A scene from Ronny Sen's "Cat Sticks"

Slamdance ’19 Review: Addiction Doesn’t Fiddle Around in Ronny Sen’s “Cat Sticks”

In one of the rare scenes that hint at modern India in Ronny Sen’s “Cat Sticks,” a young woman named Orna (Sreejita Mitra) is at a club dancing with a film director she hopes to impress, seeing a starring role in one of his projects as a one-way ticket out of town. He coos, “What I want to say I can’t say very loudly,” despite being in a place where the two can barely hear each other, and she responds seductively, “You’re a director. You should know other ways.” By this point, midway through “Cat Sticks,” you realize that Sen is following her advice (which of course, he’s written for her) in approaching the tale of the scourge of drug addiction in Calcutta where four stories converge to show the grip heroine – known locally as “brown sugar” – has on its characters and by extension, the city where it’s hollowed out families and neighborhoods, preventing them from moving into the future.

Filmed in lush monochrome accompanied by a bewitching score that oscillates between classical strings and electric guitar, the film approximates the intoxication its characters feel while bringing its darkness up front, opening with the inescapable image of three men wandering towards an abandoned plane on a rainy night to get high inside. Deshik (Saurabh Saraswat) turns out to be the most helpless of the trio, eventually returning home to parents who gingerly try to contain him from further abuse, while his two friends stay back to bike around town. In the mean time, Sen visits with their drug-dealing counterparts Tamanna (Joyraj Bhattacharya) and Toto (Kalpan Mitra) hang out on a corner waiting to strike a deal, a father who bides his time during the day to walk the streets at night to make ends meet, and Orna and her boyfriend Som, whom she’s planning to leave if she can get a career going.

As the influence of drugs courses through the film, not only are Sen and cinematographer Shreya Dev Dube skilled at fashioning arresting compositions, but “Cat Sticks” becomes particularly provocative in expressing a narcotic’s embrace in unexpected visual terms, leading to at least one balletic scene featuring two nude addicts that will likely start off any number of conversations the film is likely to spark. But naturally, after the immediate buzz wears off of any of these striking images, the film’s true potency is revealed and although narratively, there isn’t much direct cause and effect when the physical distance between people only grows as they fear they’re alone in their desperation, a portrait of interconnected experience emerges with the feeling of futility hovering over the city as strongly as the constant downpour that bears down on it.

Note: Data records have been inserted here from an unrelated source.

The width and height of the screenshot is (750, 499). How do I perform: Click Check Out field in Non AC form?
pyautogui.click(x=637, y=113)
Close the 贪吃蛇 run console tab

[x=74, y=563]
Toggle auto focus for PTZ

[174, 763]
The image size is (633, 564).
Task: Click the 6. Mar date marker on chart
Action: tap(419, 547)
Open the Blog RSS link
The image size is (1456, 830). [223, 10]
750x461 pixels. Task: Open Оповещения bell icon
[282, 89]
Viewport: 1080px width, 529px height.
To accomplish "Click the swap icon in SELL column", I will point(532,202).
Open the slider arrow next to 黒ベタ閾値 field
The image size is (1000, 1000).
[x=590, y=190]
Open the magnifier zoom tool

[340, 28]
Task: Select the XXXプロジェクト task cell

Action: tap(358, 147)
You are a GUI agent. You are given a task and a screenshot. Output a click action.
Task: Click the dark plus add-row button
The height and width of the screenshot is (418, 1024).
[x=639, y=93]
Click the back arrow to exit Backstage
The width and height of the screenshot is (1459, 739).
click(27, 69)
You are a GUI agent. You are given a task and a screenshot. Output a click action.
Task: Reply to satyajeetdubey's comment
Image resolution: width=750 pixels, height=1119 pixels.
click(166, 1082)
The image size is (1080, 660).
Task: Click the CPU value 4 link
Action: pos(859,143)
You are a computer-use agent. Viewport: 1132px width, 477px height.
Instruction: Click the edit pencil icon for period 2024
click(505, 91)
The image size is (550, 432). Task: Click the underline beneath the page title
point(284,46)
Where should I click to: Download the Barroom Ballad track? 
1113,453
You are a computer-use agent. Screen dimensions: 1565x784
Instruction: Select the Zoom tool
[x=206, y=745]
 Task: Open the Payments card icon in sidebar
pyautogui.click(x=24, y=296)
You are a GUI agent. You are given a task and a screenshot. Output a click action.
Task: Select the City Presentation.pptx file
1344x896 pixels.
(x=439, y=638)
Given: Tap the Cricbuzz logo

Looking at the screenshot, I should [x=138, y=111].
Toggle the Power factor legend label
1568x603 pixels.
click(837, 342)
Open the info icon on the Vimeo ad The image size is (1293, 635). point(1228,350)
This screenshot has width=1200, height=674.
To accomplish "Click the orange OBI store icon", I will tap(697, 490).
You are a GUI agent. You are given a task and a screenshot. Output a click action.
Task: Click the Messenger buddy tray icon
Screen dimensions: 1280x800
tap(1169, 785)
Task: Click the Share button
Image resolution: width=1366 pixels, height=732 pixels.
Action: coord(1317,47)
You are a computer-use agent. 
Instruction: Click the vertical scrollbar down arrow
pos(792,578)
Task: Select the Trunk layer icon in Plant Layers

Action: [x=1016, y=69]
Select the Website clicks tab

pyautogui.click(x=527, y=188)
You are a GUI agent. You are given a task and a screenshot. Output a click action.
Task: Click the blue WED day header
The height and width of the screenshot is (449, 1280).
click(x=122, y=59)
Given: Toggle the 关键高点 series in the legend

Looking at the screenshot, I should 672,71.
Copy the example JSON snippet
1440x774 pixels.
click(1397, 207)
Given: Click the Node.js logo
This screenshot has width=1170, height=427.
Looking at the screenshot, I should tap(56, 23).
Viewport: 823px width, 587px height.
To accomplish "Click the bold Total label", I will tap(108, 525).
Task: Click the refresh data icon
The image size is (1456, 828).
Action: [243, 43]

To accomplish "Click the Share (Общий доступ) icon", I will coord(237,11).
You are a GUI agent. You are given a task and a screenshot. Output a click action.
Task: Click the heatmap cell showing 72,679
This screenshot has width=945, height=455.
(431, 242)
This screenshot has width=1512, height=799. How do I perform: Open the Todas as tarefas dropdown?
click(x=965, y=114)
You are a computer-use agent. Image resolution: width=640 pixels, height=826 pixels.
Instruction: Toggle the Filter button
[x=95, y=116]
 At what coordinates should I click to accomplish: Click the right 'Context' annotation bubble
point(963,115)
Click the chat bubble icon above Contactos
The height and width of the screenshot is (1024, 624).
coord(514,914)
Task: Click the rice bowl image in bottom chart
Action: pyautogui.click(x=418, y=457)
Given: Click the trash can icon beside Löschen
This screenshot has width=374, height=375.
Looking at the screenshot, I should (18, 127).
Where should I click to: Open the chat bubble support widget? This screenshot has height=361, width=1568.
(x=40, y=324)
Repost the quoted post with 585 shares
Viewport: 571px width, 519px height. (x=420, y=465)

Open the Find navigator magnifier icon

Sen and co-writer Soumyak Kanti DeBiswas craft chit-chat that may feel cryptic at first to anyone but locals about regional law enforcement, cyclical criminality and lack of opportunity, but when paired with the sparse environments and impunity that people behave with as if there’s nothing left to lose, the picture becomes clearer of a place where every injection has drawn out a pint of its lifeblood. Rather than being depressing, the liveliness of Sen’s presentation activates the senses at every turn and although it’s unlikely to win over those averse to slow cinema, “Cat Sticks” has a way of quickening the pulse — a way that indeed a talented director would know.

“Cat Sticks” screens again at Slamdance on January 31st at 3:15 pm at the Ballroom.